FIFA : L’empire du football et ses zones d’ombre

La FIFA, derrière ses stades et ses drapeaux, est devenue un empire opaque où se mêlent argent, pouvoir et scandales. Les enquêtes depuis 2015 révèlent un système de corruption systémique, des attributions controversées de Coupes du Monde (Russie 2018, Qatar 2022) et une gouvernance marquée par l’impunité

La FIFA n’est pas seulement une organisation sportive : c’est une machine financière. Avec plus de 2 milliards de dollars de revenus annuels et près de 3 milliards d’actifs, elle fonctionne comme une multinationale, tout en bénéficiant du statut d’association à but non lucratif. Entre 2011 et 2014, elle n’a versé que 750 millions de dollars d’impôts, soulevant des critiques sur sa transparence fiscale.

En mai 2015, le monde découvre l’ampleur du « FIFA Gate » : 14 responsables arrêtés à Zurich pour corruption, blanchiment et racket. Les enquêtes américaines révèlent plus de 150 millions de dollars de pots-de-vin liés aux droits TV, aux sponsors et aux attributions de compétitions. Ce scandale entraîne la chute de plusieurs dirigeants, dont Sepp Blatter, contraint à la démission après avoir longtemps résisté.

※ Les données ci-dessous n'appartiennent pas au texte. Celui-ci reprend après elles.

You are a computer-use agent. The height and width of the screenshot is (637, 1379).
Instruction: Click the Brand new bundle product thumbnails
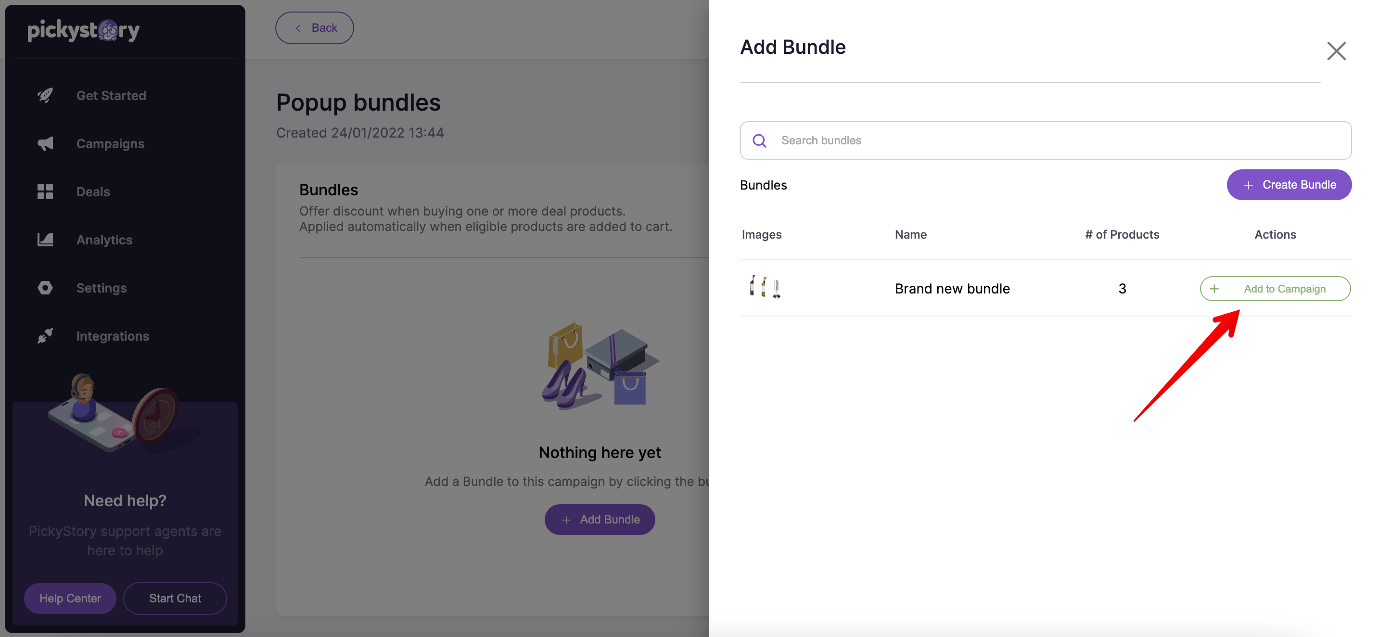[x=765, y=287]

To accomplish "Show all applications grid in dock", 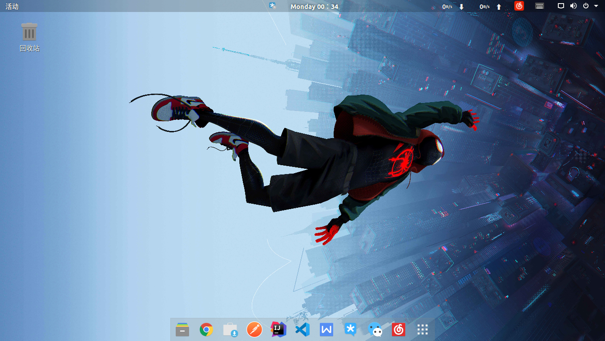I will point(423,330).
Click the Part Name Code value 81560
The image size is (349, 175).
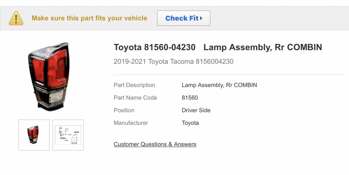[190, 98]
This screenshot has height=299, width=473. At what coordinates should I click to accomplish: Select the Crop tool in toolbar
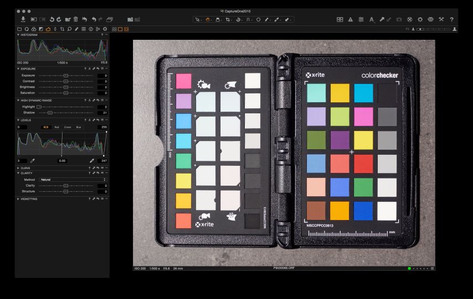tap(228, 19)
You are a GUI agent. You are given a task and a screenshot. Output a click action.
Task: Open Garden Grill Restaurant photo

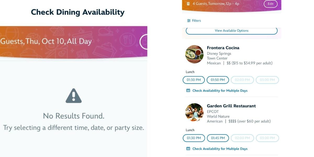click(x=194, y=112)
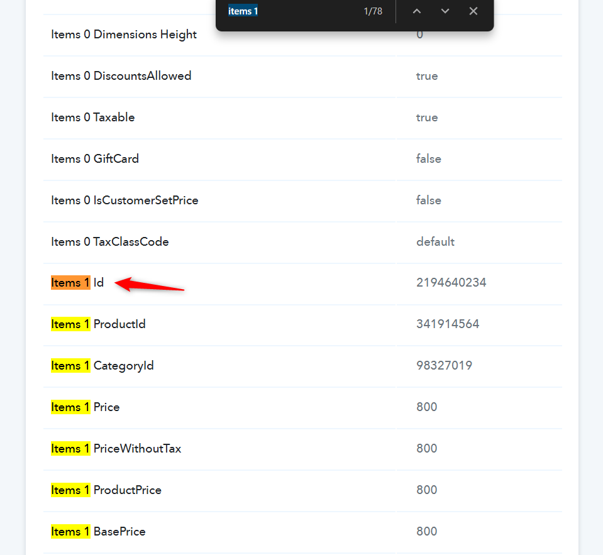
Task: Select the "Items 1 PriceWithoutTax" label
Action: (x=116, y=449)
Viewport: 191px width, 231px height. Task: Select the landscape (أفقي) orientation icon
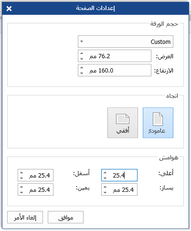(x=123, y=123)
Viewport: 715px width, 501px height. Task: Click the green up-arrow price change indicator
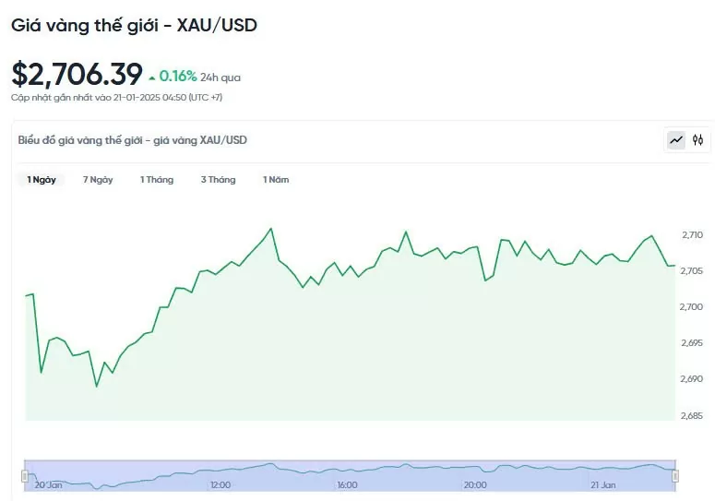pyautogui.click(x=151, y=78)
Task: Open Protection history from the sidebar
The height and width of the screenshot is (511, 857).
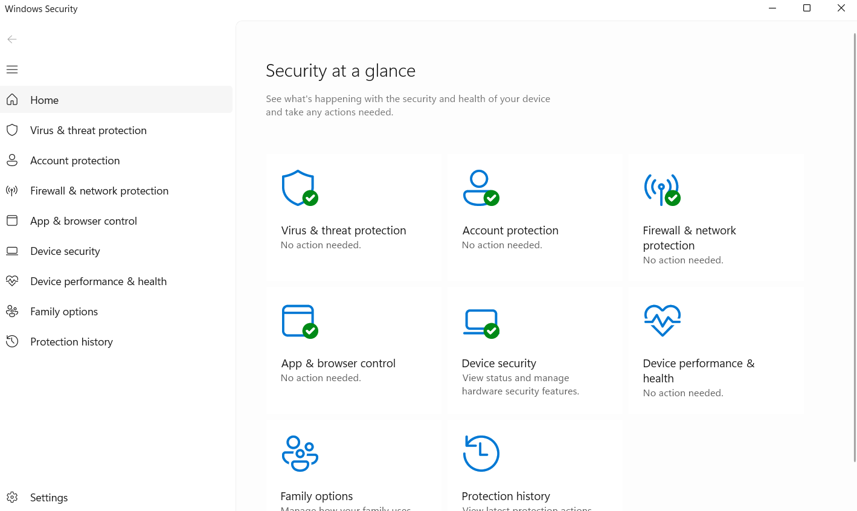Action: pos(71,342)
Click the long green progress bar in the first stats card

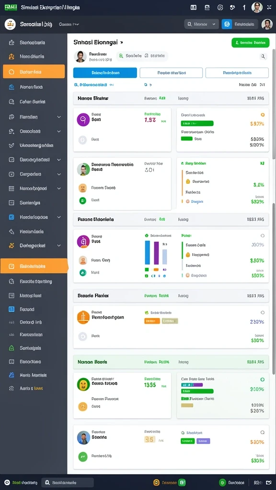(x=197, y=123)
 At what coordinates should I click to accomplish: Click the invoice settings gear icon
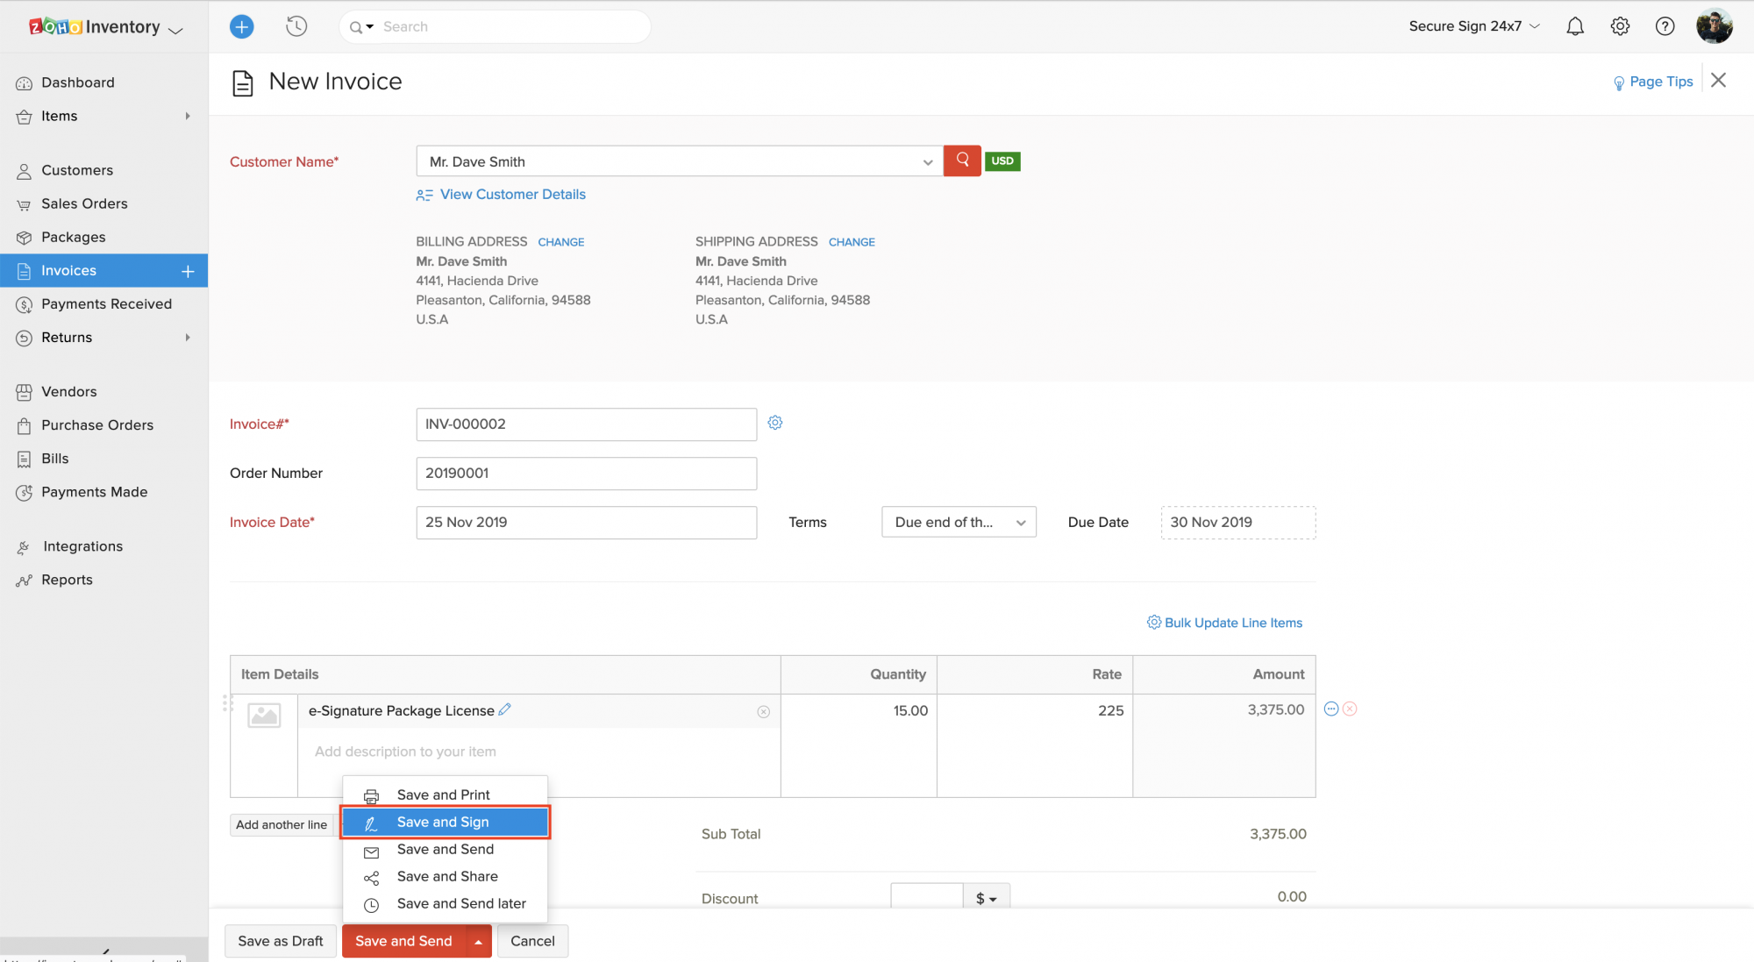coord(776,423)
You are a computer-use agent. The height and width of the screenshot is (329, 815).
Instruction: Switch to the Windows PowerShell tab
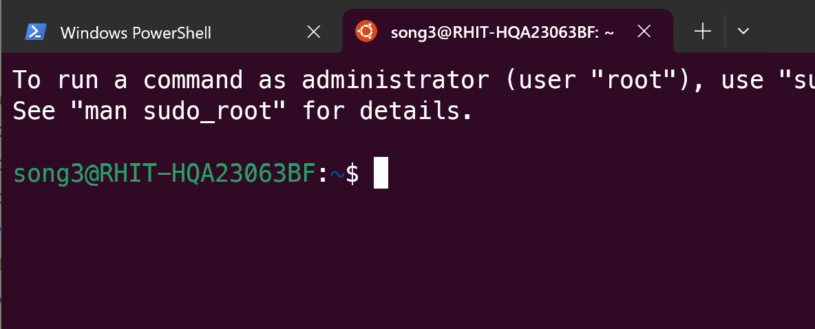(136, 32)
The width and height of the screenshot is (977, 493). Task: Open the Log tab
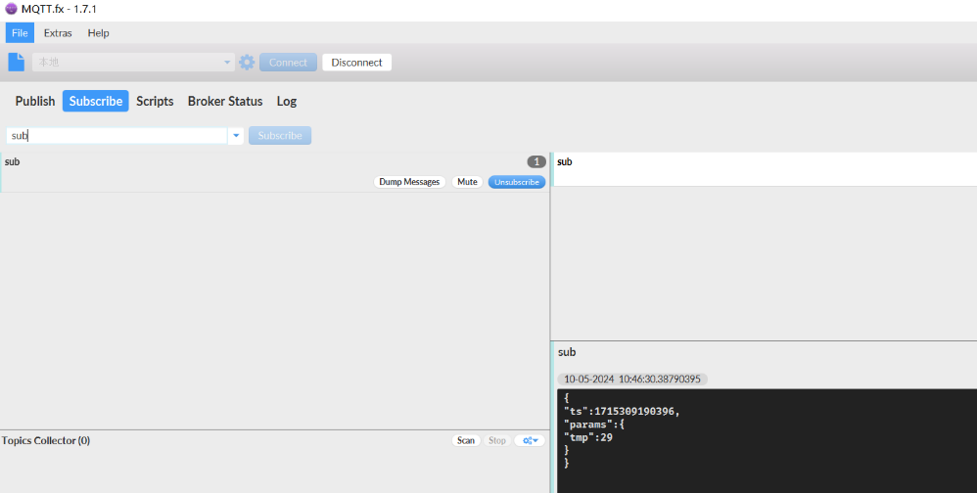tap(286, 102)
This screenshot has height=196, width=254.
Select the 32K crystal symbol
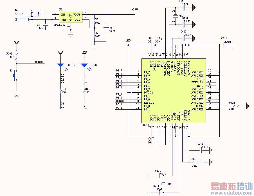point(176,16)

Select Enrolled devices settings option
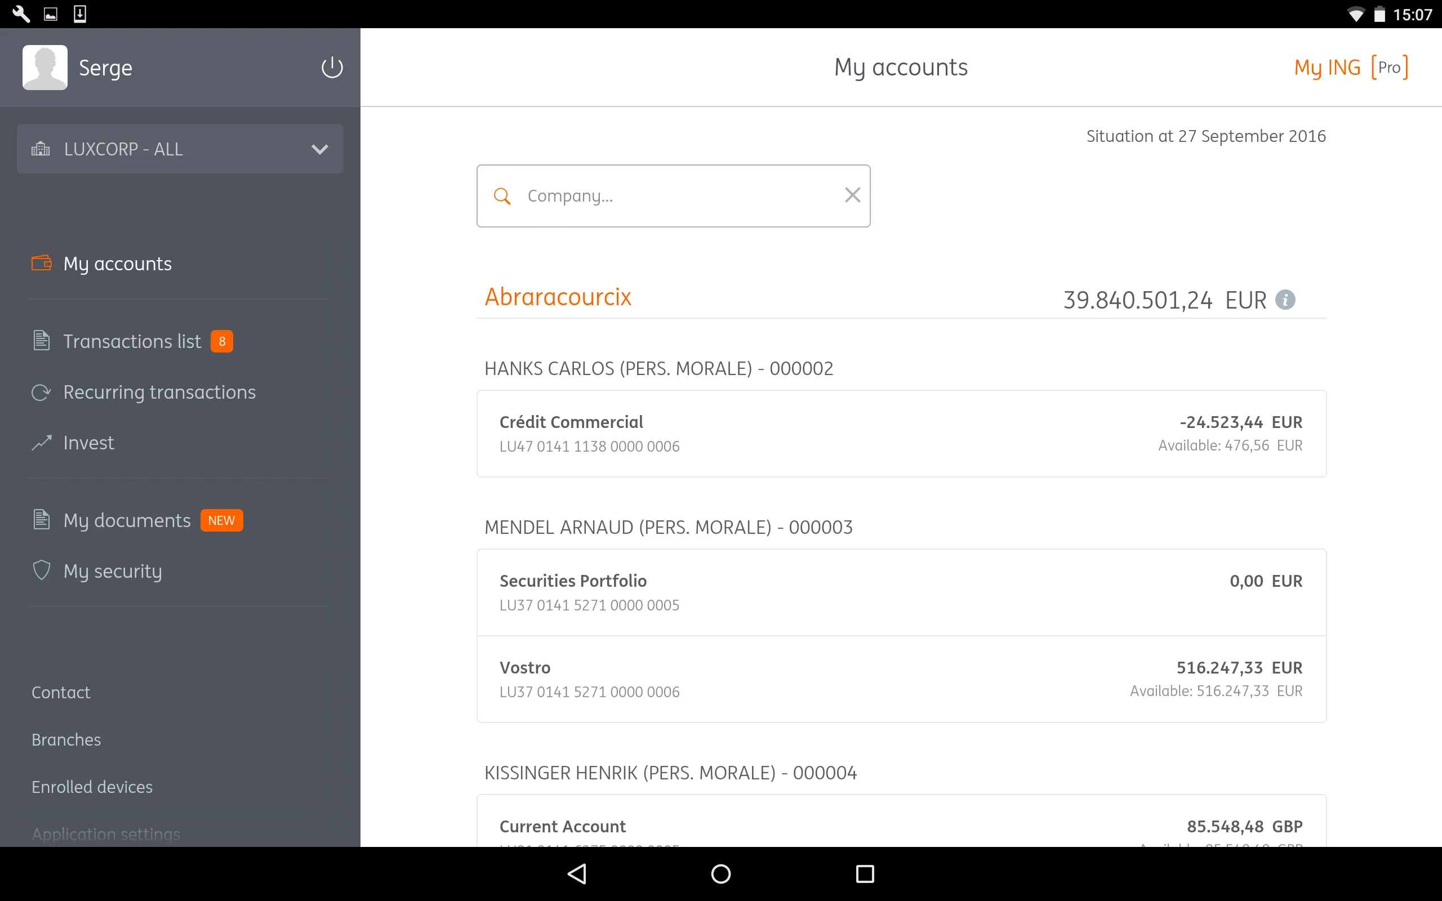91,787
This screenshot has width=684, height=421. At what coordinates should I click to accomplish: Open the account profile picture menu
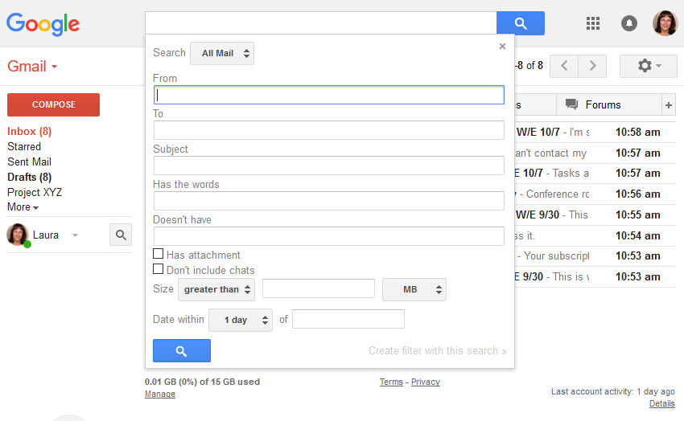click(x=665, y=23)
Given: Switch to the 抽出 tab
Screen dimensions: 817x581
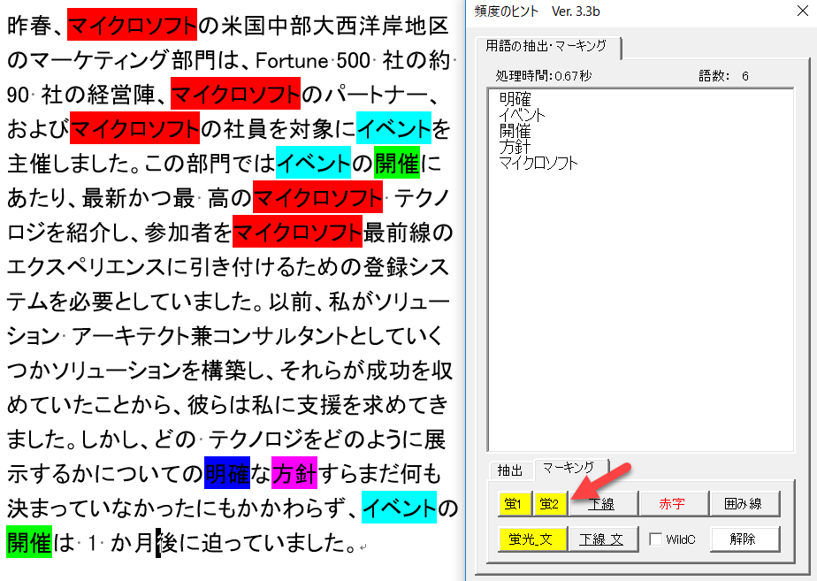Looking at the screenshot, I should click(x=510, y=470).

Russie 2018 et Qatar 2022 : les processus d’attribution sont marqués par des soupçons de votes achetés et de lobbying secret. Pour le Qatar, des documents et témoignages évoquent des paiements de plusieurs millions de dollars à des officiels pour influencer le vote. Bien que certains témoins aient rétracté leurs accusations, la suspicion demeure forte, alimentée par les conditions de travail des ouvriers migrants et par des accusations de « sportswashing ».

La FIFA est accusée d’avoir longtemps protégé ses élites. Les rapports internes, comme celui de Michael Garcia sur les attributions de Coupes du Monde, ont été publiés sous forme censurée, renforçant l’idée d’un système verrouillé. Les lanceurs d’alerte ont souvent subi des représailles, et les sponsors eux-mêmes ont dû exercer une pression pour imposer des réformes.

Sous la pression internationale, la FIFA a instauré :

Limitation des mandats de ses dirigeants.

Comité d’éthique et audits financiers renforcés.

Programme FIFA Forward, censé investir des centaines de millions dans le football de base.

Mais les critiques persistent : les réformes sont jugées cosmétiques, et la gouvernance reste dominée par des intérêts politiques et financiers.

La FIFA incarne la face sombre du sport mondial : une organisation qui, sous couvert de passion universelle, a bâti un empire où se croisent argent, géopolitique et scandales. La Coupe du Monde n’est pas seulement une fête du football, mais aussi un instrument de pouvoir et d’influence internationale.